** Problem to work on **
Once you find the line with "Viewport: 646px width, 360px height." in the listing below, please repeat it and every later line exactly, through the last one, without pictures.
_ _ _
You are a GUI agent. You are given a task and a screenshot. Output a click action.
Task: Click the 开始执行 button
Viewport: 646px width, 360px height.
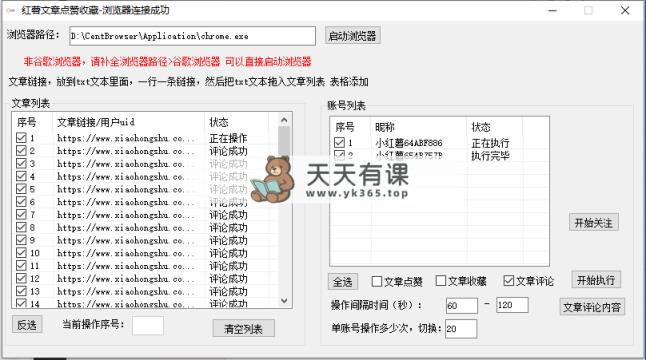click(596, 280)
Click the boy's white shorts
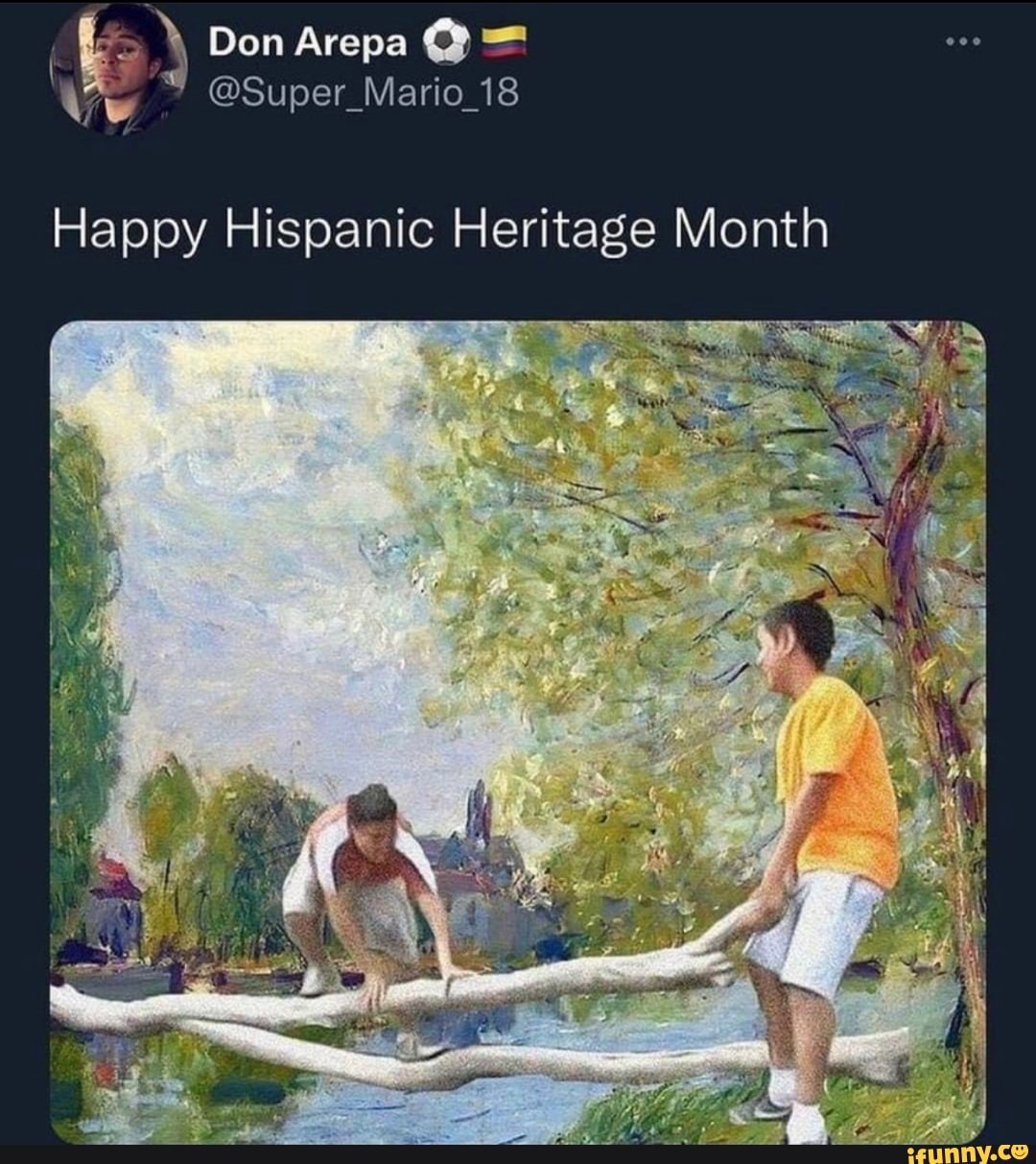Viewport: 1036px width, 1164px height. click(813, 926)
_ _ _
** The completed task **
Viewport: 646px width, 360px height.
click(596, 280)
Click the boy's white shorts
Viewport: 1036px width, 1164px height. click(813, 926)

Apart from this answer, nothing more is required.